**INFORMATION**
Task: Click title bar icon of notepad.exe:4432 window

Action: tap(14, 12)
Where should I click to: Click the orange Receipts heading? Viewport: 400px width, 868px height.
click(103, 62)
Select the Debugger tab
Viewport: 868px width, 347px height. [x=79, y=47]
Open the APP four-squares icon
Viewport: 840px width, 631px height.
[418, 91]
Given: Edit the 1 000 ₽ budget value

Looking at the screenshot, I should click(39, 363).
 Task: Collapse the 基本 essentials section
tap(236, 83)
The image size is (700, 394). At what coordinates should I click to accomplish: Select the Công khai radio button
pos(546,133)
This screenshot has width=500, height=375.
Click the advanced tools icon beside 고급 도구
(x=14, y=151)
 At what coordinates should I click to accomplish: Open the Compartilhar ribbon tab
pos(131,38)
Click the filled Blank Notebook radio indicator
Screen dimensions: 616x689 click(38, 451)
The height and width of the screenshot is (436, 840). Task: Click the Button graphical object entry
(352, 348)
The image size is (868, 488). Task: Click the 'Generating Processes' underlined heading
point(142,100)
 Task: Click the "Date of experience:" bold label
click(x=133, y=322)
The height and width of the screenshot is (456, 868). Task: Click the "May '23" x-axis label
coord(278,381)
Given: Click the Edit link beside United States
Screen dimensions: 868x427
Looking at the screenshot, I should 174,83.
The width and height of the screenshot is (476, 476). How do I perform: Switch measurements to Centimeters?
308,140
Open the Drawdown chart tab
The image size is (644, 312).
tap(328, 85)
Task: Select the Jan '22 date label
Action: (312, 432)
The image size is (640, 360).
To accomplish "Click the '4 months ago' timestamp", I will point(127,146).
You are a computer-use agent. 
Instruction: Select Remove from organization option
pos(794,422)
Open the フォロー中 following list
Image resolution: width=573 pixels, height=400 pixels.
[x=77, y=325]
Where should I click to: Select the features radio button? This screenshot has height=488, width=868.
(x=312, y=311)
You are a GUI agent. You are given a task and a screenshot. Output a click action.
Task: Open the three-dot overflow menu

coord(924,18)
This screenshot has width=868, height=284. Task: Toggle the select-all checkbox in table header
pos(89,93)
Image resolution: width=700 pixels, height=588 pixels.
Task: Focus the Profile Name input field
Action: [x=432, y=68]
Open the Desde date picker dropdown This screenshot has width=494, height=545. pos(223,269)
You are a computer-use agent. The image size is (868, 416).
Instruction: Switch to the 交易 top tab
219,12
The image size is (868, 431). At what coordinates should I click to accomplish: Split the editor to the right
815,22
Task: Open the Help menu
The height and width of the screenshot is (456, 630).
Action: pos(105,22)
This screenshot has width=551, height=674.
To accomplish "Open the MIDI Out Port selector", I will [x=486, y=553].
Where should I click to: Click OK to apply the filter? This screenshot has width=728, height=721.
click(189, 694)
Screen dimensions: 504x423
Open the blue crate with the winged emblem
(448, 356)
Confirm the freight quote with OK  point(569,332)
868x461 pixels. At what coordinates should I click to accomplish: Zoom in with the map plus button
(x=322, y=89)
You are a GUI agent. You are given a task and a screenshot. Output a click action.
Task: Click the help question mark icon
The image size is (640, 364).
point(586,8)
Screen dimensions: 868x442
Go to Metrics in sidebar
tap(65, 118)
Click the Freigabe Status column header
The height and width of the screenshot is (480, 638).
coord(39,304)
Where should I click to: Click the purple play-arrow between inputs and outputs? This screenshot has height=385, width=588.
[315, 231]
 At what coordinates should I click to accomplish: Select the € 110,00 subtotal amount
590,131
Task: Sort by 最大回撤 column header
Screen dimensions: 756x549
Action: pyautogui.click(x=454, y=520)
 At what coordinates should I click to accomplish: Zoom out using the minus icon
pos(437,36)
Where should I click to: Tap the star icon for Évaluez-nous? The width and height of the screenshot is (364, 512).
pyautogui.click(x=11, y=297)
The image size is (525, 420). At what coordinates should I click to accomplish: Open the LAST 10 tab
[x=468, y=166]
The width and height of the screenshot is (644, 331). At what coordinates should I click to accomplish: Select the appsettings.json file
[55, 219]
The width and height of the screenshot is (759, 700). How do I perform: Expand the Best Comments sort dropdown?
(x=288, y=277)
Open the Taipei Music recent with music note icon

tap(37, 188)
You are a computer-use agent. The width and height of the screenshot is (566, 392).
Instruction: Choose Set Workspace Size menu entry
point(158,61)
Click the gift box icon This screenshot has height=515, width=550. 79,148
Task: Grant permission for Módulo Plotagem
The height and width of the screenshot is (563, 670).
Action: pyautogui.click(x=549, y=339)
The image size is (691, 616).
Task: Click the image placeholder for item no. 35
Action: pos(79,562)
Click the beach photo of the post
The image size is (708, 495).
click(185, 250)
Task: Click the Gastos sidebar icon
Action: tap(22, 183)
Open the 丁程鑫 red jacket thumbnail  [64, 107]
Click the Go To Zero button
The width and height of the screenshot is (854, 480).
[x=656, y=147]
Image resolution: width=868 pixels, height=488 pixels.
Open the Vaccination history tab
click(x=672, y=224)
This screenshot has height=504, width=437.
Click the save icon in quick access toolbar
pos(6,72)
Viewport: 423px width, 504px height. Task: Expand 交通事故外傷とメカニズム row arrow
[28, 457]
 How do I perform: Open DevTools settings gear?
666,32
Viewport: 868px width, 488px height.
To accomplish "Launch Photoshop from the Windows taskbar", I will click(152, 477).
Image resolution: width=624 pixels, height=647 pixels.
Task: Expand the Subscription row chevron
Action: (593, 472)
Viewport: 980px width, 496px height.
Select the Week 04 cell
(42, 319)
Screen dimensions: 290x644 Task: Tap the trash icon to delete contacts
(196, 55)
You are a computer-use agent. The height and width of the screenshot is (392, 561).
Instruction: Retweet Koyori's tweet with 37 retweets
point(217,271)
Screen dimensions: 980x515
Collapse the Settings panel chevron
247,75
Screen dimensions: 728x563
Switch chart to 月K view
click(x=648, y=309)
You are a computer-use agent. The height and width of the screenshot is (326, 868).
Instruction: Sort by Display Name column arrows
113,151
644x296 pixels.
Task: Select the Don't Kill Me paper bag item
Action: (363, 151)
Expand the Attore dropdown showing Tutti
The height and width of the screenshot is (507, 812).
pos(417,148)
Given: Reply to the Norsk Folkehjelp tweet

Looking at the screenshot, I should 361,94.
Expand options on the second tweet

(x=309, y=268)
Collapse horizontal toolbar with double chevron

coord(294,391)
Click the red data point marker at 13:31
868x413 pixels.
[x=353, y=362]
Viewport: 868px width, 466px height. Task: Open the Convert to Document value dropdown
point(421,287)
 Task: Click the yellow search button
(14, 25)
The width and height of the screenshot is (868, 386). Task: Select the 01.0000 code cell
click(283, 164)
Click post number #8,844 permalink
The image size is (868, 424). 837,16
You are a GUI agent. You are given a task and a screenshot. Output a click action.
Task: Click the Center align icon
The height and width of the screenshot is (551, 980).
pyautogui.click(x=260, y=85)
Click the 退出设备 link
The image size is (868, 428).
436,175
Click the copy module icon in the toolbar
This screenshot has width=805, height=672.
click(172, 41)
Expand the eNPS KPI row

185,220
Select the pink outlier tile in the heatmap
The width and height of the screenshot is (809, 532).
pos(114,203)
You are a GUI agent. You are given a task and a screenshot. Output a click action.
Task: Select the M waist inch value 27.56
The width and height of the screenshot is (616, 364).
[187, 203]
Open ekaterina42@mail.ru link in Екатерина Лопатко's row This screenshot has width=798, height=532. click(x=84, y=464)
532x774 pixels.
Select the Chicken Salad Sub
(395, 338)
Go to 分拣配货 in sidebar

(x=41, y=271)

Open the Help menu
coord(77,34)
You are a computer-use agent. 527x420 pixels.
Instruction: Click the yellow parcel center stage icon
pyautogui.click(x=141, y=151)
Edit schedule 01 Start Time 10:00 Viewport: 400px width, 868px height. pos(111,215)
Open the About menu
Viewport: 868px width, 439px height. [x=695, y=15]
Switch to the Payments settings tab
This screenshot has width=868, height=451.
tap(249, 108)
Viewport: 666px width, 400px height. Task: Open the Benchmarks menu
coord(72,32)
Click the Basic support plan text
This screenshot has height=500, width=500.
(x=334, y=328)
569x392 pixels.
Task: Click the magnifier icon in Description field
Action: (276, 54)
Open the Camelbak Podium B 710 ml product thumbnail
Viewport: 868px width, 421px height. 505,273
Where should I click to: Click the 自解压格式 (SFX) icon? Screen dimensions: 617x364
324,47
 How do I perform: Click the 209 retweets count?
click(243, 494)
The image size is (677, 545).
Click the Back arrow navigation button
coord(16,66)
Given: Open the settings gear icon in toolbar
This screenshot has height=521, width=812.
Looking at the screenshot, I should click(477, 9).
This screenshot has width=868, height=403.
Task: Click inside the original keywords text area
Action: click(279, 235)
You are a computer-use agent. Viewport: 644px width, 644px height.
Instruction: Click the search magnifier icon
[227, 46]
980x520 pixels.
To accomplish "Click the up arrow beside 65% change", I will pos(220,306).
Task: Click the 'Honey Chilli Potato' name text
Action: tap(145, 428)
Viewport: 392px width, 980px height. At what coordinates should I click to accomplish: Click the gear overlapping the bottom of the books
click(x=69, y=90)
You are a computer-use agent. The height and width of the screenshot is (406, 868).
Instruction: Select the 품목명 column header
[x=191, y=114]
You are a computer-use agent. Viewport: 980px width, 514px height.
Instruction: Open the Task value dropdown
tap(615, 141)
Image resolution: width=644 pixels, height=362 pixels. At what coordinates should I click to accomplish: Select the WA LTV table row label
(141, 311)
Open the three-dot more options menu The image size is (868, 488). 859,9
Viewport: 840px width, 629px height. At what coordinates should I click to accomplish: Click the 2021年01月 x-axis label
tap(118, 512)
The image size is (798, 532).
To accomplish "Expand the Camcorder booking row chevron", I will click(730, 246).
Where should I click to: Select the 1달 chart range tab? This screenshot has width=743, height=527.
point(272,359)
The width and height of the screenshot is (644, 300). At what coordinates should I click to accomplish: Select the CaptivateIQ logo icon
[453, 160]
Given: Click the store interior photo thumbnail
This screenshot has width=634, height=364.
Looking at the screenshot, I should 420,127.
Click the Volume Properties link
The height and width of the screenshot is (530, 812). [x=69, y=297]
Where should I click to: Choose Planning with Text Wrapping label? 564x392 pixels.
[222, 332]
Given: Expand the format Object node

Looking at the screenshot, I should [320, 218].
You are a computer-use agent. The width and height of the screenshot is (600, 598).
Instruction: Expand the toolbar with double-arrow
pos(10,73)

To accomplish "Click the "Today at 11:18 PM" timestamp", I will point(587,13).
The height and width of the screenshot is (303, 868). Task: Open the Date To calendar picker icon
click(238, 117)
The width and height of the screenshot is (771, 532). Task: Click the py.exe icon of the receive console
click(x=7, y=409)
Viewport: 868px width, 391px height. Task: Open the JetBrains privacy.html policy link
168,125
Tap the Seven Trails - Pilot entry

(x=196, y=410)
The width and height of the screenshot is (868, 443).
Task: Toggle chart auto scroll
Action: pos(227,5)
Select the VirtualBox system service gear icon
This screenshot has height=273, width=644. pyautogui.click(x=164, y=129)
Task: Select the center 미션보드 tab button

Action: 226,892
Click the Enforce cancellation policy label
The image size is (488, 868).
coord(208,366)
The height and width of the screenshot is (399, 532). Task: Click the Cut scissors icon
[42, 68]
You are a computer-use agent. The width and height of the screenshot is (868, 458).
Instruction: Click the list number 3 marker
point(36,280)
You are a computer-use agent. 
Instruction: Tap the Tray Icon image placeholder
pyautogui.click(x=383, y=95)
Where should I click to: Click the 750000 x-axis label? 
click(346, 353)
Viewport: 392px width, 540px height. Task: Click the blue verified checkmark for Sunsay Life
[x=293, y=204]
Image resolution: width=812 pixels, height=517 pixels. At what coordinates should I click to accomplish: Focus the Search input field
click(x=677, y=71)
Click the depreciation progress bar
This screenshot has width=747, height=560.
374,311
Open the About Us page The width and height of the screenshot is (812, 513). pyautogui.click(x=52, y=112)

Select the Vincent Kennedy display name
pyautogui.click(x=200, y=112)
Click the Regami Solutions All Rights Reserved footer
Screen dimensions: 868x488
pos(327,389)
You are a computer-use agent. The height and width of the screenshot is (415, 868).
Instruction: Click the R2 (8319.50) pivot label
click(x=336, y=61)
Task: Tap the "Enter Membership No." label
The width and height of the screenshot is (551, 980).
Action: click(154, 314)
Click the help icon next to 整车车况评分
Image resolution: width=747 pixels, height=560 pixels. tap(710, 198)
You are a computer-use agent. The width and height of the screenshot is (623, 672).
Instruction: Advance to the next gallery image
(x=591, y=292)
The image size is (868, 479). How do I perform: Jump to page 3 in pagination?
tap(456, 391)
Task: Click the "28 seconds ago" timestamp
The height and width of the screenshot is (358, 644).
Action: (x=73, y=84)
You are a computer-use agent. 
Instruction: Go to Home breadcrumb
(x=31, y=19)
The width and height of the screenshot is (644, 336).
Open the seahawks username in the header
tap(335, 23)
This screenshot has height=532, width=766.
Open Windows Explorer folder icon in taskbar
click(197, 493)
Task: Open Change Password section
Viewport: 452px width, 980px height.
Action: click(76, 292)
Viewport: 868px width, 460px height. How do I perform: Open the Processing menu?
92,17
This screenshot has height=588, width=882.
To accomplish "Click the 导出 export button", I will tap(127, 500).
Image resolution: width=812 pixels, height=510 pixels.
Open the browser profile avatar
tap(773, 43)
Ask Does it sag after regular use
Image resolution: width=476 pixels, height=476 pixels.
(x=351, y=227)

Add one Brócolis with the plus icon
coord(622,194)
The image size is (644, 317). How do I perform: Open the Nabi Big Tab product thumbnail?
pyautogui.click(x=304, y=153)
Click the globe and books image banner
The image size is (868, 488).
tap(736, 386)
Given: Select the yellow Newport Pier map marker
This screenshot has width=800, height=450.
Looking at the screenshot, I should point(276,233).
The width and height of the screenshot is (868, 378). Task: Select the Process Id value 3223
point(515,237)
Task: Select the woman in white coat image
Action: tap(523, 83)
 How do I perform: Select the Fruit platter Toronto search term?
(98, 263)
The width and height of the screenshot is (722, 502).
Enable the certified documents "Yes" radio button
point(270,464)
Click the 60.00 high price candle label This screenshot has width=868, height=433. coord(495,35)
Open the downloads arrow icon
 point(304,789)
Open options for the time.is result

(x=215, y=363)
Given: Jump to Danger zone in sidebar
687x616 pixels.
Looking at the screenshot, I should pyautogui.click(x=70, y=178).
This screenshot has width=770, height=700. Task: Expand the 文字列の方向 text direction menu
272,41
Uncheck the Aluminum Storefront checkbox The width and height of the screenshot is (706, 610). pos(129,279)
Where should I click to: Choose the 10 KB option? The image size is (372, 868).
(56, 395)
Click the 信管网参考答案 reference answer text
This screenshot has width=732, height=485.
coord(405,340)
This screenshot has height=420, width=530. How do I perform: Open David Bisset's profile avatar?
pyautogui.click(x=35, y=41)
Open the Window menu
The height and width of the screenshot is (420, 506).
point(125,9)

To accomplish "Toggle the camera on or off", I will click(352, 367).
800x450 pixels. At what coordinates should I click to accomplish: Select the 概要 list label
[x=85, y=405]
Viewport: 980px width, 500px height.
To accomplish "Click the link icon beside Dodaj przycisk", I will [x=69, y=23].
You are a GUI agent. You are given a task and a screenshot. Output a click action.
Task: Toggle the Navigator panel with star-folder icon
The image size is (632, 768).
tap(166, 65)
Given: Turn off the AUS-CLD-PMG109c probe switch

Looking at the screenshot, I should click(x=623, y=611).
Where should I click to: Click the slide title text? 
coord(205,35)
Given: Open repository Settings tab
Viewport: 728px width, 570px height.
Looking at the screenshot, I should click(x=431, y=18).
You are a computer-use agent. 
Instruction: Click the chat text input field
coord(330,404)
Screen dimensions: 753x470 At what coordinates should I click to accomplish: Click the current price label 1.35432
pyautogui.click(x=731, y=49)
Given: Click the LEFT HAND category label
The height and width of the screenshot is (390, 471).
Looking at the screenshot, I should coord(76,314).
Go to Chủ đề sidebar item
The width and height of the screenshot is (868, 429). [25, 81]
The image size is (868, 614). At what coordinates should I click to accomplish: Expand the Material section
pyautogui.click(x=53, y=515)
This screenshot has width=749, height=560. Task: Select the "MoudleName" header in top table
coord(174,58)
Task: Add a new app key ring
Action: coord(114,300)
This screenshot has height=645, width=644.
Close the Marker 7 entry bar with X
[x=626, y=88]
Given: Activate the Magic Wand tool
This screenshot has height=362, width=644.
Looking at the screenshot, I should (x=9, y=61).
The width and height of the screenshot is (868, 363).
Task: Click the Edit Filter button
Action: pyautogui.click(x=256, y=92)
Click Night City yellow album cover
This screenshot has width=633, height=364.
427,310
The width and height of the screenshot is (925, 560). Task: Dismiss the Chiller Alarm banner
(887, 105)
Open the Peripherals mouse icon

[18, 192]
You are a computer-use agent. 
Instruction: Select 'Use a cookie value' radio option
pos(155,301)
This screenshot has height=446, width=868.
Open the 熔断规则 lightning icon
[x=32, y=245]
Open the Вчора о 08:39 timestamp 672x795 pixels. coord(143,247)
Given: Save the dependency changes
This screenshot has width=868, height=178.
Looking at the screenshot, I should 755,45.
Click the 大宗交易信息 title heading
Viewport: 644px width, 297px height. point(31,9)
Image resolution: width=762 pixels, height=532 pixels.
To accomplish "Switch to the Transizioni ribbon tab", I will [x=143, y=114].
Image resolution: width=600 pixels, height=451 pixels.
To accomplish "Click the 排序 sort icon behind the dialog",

**TO DO**
Reply with nothing but a number: how many lines of the entries above contain the string "timestamp"?

**TASK SOLUTION**
4